10. Cook over an open fire
You can’t take your kitchen to the campsite with you.
So, you’ll need to learn how to cook simple recipes either with an open fire or on a camp stove.
For the first night, a simple no hassle dinner is a must. Once you arrive, set up your site to enjoy some snacks.
We usually bring ready-to-eat cheese, bacon, crackers, hummus, veggie sticks and pita.
Then for dinner, we’re going to heat up a chili or stew on a pot over hot embers that we prepared at home.
Make sure that when handling hot pots and pans, you wear an oven mitt or gloves.
Simply bring some campers canned goods and the best camping stove, and that’s perfect too.

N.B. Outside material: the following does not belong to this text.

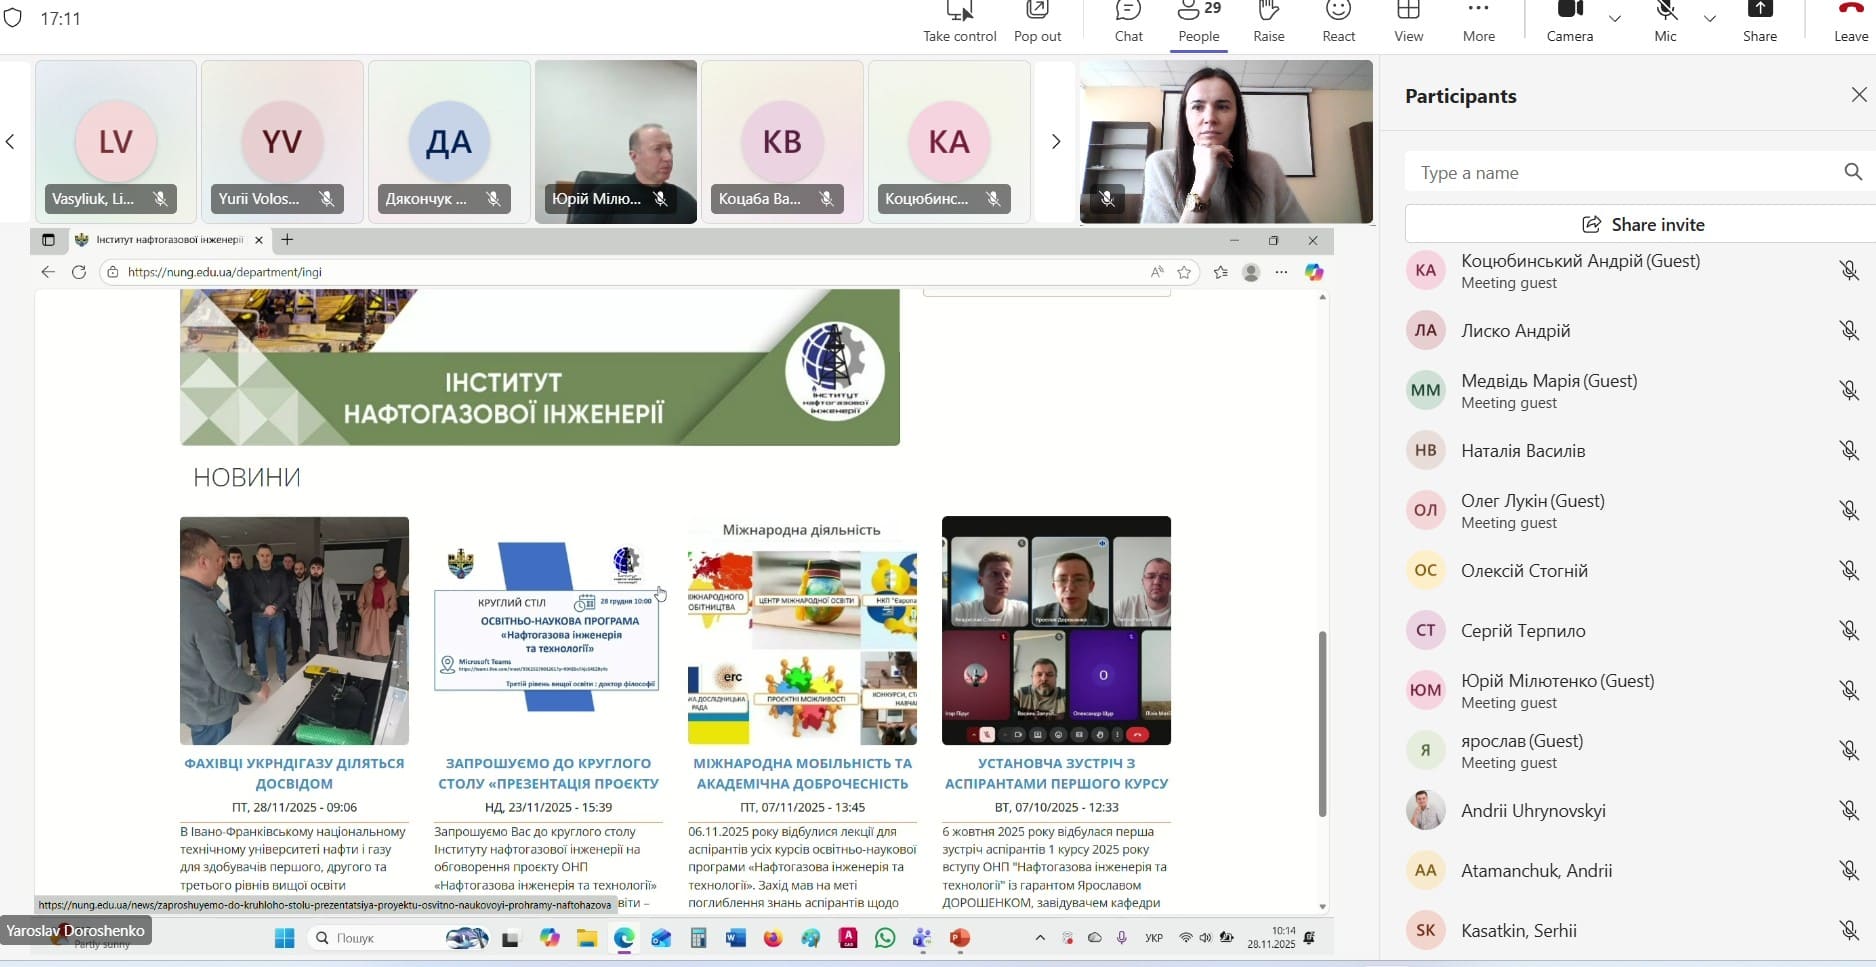Click the Type a name search field
The height and width of the screenshot is (967, 1876).
point(1625,173)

Practice at home using stoves and burners, and when you’re out there with hungry mouths to feed, you’ll know exactly what to do. And if you’re like me and want coffee every morning, it’s important to have a reliable French press. Warm up some water, scoop in the press your favorite roast and enjoy hot coffee in minutes.
Also store food securely in animal-proof containers at night or hang food in a tree if you’re in a bear country.
11. how to leave a campsite
If you follow the “Leave No Trace” rule, when you leave, your campsite will be in better condition than when you arrive.
Go through the site thoroughly, clean up once all your gear is packed.
Take all the trash, food scraps and debris (including the trash left by others), then double check just before you leave.
Pack all your trash and put it in suitable containers.
Most importantly, make sure you wiped out your fire completely before you hit the road.
12. learn to tell one great campfire story
Nothing beats gathering and telling epic sagas or spooky tales around a roaring fire.
A great storyteller will take you into the adventure, and when you’re comfortable around a warm fire, no one worries about that.
Once you hit the road, it doesn’t hurt to have some ideas in your head.
How many of these talents do you already possess?
How many updates do you need?
Camping is an experience involving some simple know-how and some important gear parts.
And, it’s also important to share these basic skills with your entire family.
After learning and practicing the basic camping skills, you will quickly discover that camping is an amazing adventure regardless of place, weather or length. What’s your thinking? In the comments, let us know.